Sunday, 4 August 2013

Moths

The last post was full of butterflies, so it is only appropriate to follow that with moths. I went out to look at the contents of moth traps that had been set up over last night by the Reading and District Natural History Society. This is the first time I had looked at night-flying moths apart from the few that come in the window at night. I have seen a few day-flying ones: Burnet; Shell; Cinnabar; Mother Shipton etc. but all the ones here are new to me. As I am a complete novice with moths I have relied on the identifications by an expert. The important point that I came away with that moths are far more diverse and numerous than butterflies. There are over 2,400 moth species compared to about 60 butterflies.

My collection is of fairly common ones, not knowing any better I chose to take pictures of the pretty ones rather than the unusual ones. The Brimstone butterfly is more greeny-cream than yellow, however the Brimstone moth is a lovely bright yellow.

moth,brimstone

The next is a lovely orange-brown. called a Broad-Bordered Yellow Underwing as when it flies it flashes yellow at you.

moth,broad-bordered yellow underwing

The Leopard moth, is more of a Dalmatian with a dazzling set of spots.

moth,leopard

Back to the oranges, and this very tame and furry moth is an Orange Swift moth.

moth,orange swift

The Herald moth has scarlet patches on its shoulders.

moth,the herald

That has shown a few colours, but it is the shapes that are diverse too. Here is one of the 'twig lookalikes' a Pale Prominent moth.

moth,pale prominent

Another 'prominent' is this Swallow Prominent.

moth,Swallow Prominent

Much bigger than the others are the hawk moths. The most common is this lovely Poplar hawk moth that was very happy to sit on my thumb while being photographed. Moths are much better behaved than butterflies for staying still. Their tactic to escape predation during the day is to stay put as much as possible.

moth, poplar hawk moth

Now for the more familiar moths with a 'flat' profile. Here is a Scalloped Oak moth.

moth,Scalloped Oak

And a Canary Shouldered Thorn. You can see its long 'comb' antennae swept back.

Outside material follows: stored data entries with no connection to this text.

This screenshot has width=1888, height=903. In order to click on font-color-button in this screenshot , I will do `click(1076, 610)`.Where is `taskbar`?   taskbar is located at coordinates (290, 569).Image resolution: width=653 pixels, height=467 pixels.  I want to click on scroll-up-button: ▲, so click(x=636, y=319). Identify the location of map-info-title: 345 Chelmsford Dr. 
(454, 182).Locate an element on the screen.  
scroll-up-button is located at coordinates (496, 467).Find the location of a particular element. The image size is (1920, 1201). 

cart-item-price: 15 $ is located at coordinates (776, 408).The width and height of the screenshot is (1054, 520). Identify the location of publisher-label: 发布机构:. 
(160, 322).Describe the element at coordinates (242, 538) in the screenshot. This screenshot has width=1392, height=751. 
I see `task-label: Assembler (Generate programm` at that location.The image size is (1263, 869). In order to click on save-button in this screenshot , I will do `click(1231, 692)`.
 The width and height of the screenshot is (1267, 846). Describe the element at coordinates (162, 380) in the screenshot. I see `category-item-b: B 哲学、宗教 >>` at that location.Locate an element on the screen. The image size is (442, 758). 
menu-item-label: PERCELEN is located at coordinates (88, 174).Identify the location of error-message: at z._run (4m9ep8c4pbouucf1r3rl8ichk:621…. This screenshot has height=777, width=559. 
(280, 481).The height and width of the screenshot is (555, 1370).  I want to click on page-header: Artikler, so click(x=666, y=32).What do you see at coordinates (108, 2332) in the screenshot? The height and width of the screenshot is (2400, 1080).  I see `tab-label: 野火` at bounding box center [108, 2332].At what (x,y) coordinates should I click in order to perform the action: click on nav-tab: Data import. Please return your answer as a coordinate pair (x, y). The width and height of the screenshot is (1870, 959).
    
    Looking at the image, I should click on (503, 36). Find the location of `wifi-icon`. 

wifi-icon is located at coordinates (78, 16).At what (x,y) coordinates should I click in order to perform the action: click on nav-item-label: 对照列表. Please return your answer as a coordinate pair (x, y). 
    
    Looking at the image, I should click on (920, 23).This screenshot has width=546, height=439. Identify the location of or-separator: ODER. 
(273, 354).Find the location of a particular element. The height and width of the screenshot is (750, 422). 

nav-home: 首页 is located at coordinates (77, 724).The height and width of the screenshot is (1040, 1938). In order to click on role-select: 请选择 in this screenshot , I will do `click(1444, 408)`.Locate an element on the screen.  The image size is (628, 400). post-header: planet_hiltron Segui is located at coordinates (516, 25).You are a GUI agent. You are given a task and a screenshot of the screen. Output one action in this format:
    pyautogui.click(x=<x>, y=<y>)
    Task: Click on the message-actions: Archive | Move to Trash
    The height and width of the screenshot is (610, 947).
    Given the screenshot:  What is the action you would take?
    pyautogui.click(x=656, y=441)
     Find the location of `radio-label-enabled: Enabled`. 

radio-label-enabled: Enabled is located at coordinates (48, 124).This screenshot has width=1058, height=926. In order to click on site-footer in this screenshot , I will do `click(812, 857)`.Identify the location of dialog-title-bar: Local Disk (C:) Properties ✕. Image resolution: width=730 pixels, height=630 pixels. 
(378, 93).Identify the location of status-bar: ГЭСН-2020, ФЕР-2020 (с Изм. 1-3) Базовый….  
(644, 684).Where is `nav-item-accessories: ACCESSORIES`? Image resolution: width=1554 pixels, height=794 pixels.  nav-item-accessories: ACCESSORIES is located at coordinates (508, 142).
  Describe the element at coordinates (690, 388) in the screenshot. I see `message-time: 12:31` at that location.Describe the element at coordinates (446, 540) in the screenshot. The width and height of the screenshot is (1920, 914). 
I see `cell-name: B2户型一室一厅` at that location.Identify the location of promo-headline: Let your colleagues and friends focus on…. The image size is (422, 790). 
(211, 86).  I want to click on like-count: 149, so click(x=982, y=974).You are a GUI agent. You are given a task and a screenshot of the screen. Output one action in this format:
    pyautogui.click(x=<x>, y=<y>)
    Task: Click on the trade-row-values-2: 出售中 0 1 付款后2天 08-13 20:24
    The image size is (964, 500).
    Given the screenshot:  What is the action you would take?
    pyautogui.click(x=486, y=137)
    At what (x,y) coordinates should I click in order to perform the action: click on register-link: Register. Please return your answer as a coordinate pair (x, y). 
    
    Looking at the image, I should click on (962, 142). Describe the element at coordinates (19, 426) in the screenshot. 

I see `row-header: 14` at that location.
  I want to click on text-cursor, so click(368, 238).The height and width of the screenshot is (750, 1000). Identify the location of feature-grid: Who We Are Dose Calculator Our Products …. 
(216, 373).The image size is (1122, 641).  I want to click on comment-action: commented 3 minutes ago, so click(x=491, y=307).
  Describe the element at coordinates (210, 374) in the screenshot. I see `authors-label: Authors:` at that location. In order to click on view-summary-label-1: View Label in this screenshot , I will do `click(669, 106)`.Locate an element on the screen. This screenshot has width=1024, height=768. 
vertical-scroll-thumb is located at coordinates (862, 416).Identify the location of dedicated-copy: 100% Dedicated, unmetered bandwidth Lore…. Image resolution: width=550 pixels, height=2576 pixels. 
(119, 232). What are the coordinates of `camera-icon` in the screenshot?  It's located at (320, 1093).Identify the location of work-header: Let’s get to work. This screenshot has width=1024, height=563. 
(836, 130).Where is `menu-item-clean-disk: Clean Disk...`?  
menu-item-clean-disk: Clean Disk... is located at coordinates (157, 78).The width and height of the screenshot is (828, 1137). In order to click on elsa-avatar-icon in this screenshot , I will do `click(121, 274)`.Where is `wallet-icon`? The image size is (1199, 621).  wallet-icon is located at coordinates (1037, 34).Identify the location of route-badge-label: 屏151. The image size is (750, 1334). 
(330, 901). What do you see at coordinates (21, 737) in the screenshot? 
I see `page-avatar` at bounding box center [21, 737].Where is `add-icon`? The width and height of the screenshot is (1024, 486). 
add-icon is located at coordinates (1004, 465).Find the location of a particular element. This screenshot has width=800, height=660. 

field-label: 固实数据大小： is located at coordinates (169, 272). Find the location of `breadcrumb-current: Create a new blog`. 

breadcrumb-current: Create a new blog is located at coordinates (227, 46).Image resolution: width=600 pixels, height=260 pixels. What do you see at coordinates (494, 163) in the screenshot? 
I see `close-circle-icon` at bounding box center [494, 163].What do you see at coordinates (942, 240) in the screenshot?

moth,Canary Shouldered Thorn

A Wainscot, showing lots of delicate veins.

moth,wainscot

And one of the many camouflaged moths we saw, a Straw Underwing moth, quite impossible for me to sort out between many 'similar' looking species.

moth,Straw Underwing

And a Silver Y Moth, named from the 'Y' on its wings.

moth,Silver Y moth

One strange one, it looks to me more like a butterfly than the others. You can see the delicate combed antennae. It is a Purple Thorn - looks more red than purple to me.

moth,purple thorn

Finally, my favourite, a kitten. Lovely, soft and furry with fine markings, it is a Sallow Kitten Moth.

moth,sallow kitten moth

I was impressed by the range of shapes and colours, there is more to moths than the non-descrip brown things that invade the house on summer evenings!

1 comment:

Madel said...

The pic of Brimstone moth helped me identify one in my bathroom!